═══ TEXT SEGMENT ═══

# In Memory of Phoebe



## joysgirls (Oct 16, 2010)

Still grieving for our beauty. First thing I think of when I wake up and last thing before sleeping. She loved her soccer ball- obsessed I think would describe it! Loved the ocean and to retrieve tennis balls, loved kids, the mailman ( he tossed her biscuits) and loved us unconditionally. I miss her so much, her velvet face , her sweetness, her joy for life. XOXO


----------



## lucysmum (Sep 2, 2010)

She is a beautiful girl.

Rest in peace .. Pheobe


----------



## janine (Aug 8, 2009)

What a beautiful girl.......RIP sweet Phoebe.


----------



## AmberSunrise (Apr 1, 2009)

She was a beauty and looked so happy - I am sorry for your loss.

Run softly at the Bridge, Phoebe


----------



## Cathy's Gunner (Dec 4, 2008)

I'm so sorry for your loss. She was beautiful!


----------



## soxOZ (Dec 13, 2007)

So sad & sorry to hear this... She may be gone but will always be with you in your memory's...
She was a beautiful girl....


----------



## Debles (Sep 6, 2007)

I am so sorry for the loss of your beautiful girl. I truly understand how you are feeling. Lost my beloved boy six weeks ago. Godspeed dear Phoebe. Hugs.


----------



## mylissyk (Feb 25, 2007)

She is a beauty. I hope her memories bring you smiles instead of tears very soon.


----------



## C's Mom (Dec 7, 2009)

My condolences. She was a beautiful girl. Sending you strength.


----------



## Penny & Maggie's Mom (Oct 4, 2007)

Godspeed sweet Phoebe and hugs to you. I'm so sorry for the loss of your beautiful girl.


----------



## Elisabeth Kazup (Aug 23, 2008)

I'm so sorry for your loss. Phoebe is beautiful.

We'd love to hear more about her, when you are able. All our Goldens have such special stories, especially when they are so well-loved. ((((((((hugs)))))))


----------



## Neeko13 (Jul 10, 2010)

RIP sweet Pheobe....she is adorable......will think of you today, and hope your pain is eased in the coming weeks.....cherish all those wonderful memories you have of her......take care...


----------



## KatieandAngie (Dec 24, 2008)

She's beautiful. Our hearts go out to you.


----------



## Claire's Friend (Feb 26, 2007)

═══ ENTRIES SUPPLIED ═══

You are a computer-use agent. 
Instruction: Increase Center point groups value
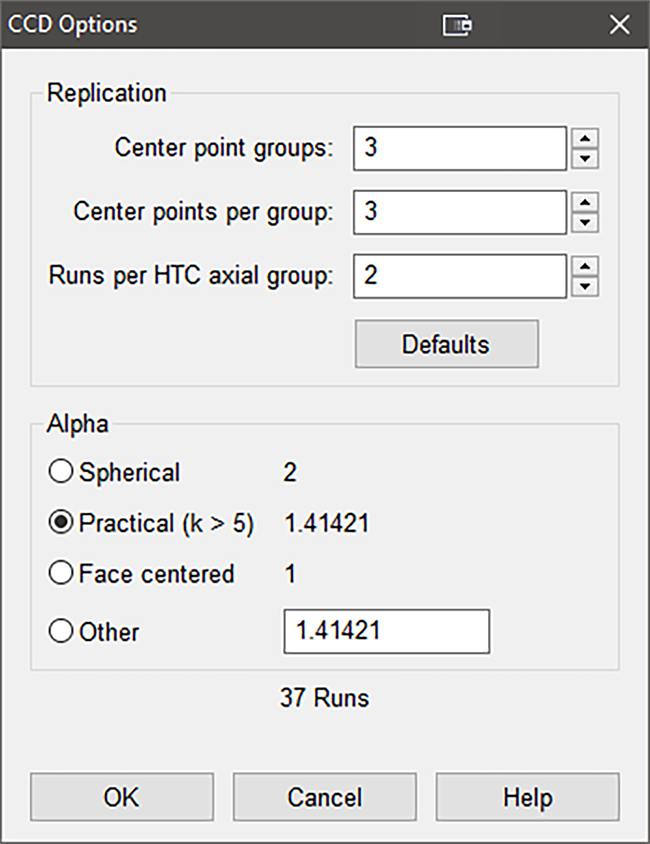point(587,138)
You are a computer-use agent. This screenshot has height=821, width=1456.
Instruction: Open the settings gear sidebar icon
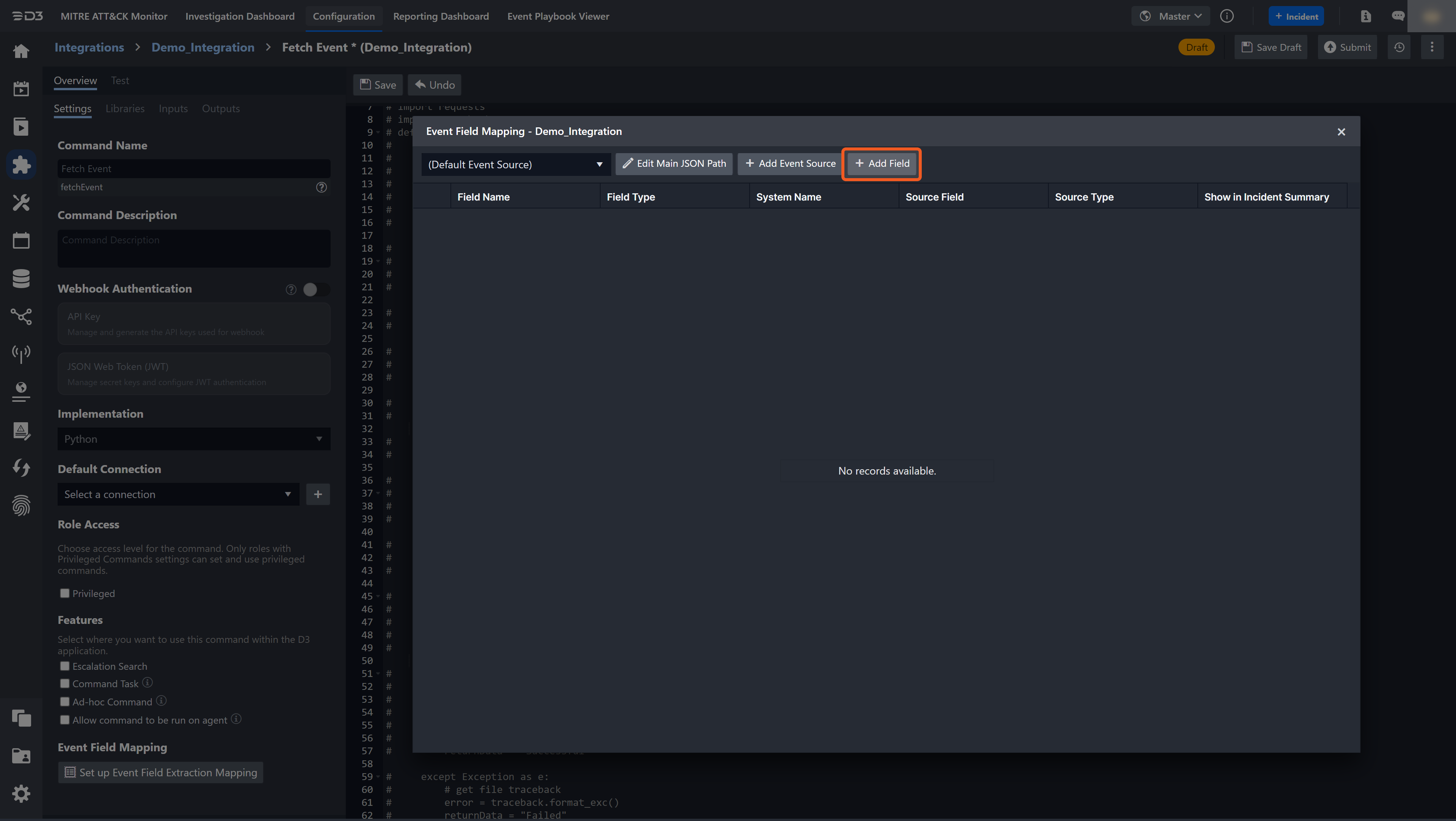[x=21, y=793]
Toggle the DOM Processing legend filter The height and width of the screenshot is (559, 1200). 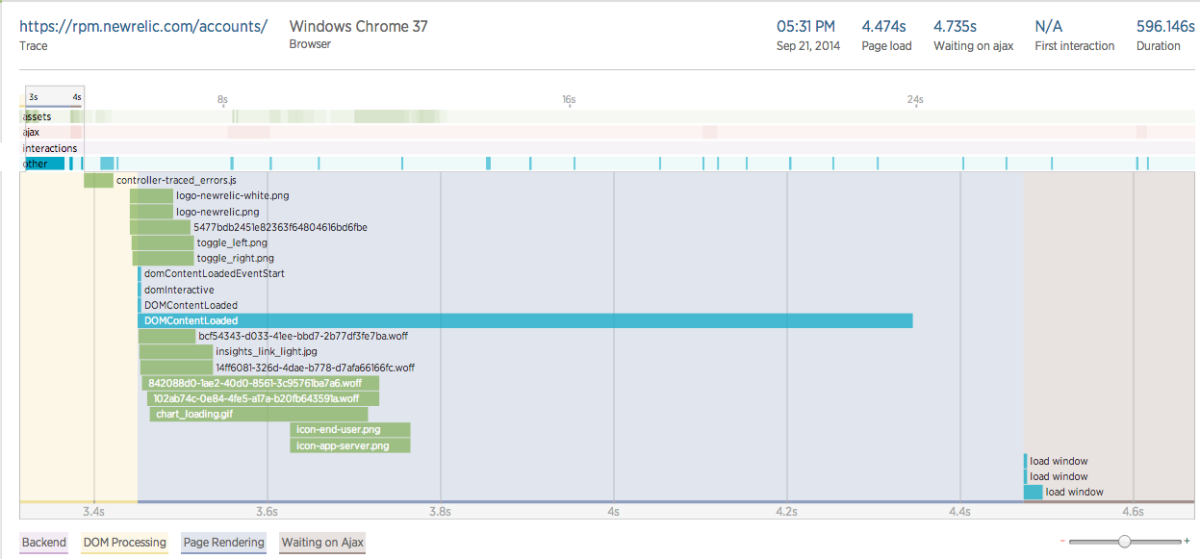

═══

INSTRUCTION. Repeat word for word the part of the memorial thread for Phoebe that opens with the words containing "I'm so sorry for your loss. Phoebe" and closes with "of her......take care...".

RESPONSE TO THE EXERCISE.
I'm so sorry for your loss. Phoebe is beautiful.

We'd love to hear more about her, when you are able. All our Goldens have such special stories, especially when they are so well-loved. ((((((((hugs)))))))


----------



## Neeko13 (Jul 10, 2010)

RIP sweet Pheobe....she is adorable......will think of you today, and hope your pain is eased in the coming weeks.....cherish all those wonderful memories you have of her......take care...